Capacity errors keep my job in Retrying.

When the cloud denies capacity for the VM family, anycloud blocks that region and keeps retrying other regions — unless you pinned --region, in which case it can only retry the one region. Drop the region pin to let anycloud fail over. See Quota Recovery.

How do I raise my cloud quota?

Request it from the CLI, then check status:

anycloud quota request <vmType> --credential <name>
anycloud quota status --credential <name>

Re-running against a region that already has an open case returns SKIPPED with the existing case's URL — no duplicates. See anycloud quota request.

Images & the function decorator

Image pull failed with denied or 401.

For a private image, anycloud pulls it on the VM using your GitHub token. A denied / 401 pull error usually means that token is stale — re-run anycloud login to re-authenticate. Only private images on GHCR are supported. See Docker.

git is not installed in this container image.

@anycloud.function() clones your repo onto the VM, so the image must have git. Use a base image that includes it (e.g. python:3.11) or add RUN apt-get update && apt-get install -y git to your Dockerfile. See Function Decorator.

anycloud could not set up your code: commit … is not on the remote. Did you push it?

The decorator clones your repo at your current local commit, so that commit must be pushed to GitHub. Commit and push before submitting. See Debugging a Job.

destination path '/app' already exists and is not an empty directory.

Your image already populated /app, so the decorator's git clone can't land there. Set target_path on the decorator to an empty directory (e.g. target_path="/code"). See Decorator Parameters.

My function's arguments or return value didn't come through.

Decorated-function arguments must be JSON-serializable (str, int, float, bool, None, list, dict); pass large or complex data through an input bucket instead. Return values are discarded — write results to /mnt/output. See Function Decorator.

ConflictError — deployment ID already exists.

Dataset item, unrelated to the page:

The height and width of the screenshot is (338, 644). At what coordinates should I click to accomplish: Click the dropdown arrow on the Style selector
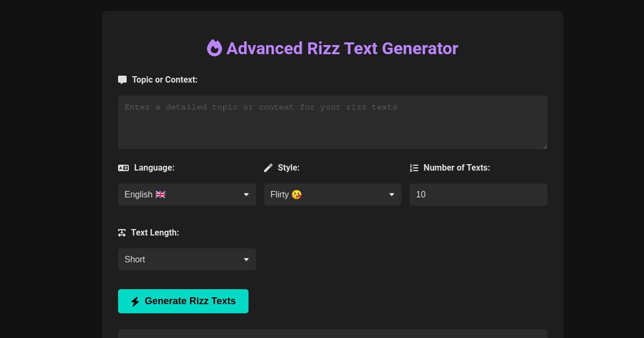(392, 195)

You reused a custom id. Deployment IDs are unique; use a new one, or anycloud resubmit <id> to re-run the existing deployment. See Error Handling.

GPU vs VM selection

Should I use --gpu-type or --vm-type?

--gpu-type (SDK gpu=) names a GPU like h100 or a100:8 and lets anycloud pick the cheapest matching instance across clouds and regions. --vm-type pins an exact instance (e.g. g6e.xlarge, or a CPU-only VM). They're mutually exclusive — set one. See GPU Type vs VM Type.

My container can't see the GPU.

--gpu-type / --vm-type choose the hardware; --gpus (e.g. --gpus all) is the Docker runtime flag that exposes the GPUs to the container, and some images also need --runtime nvidia. See GPU Support.

How do I see what GPUs, VM types, or regions are available?

Use the catalog commands: anycloud gpus <provider>, anycloud vm-types <provider> <region>, anycloud regions <provider>, and anycloud pricing <provider> <vm-type>. See CLI Reference.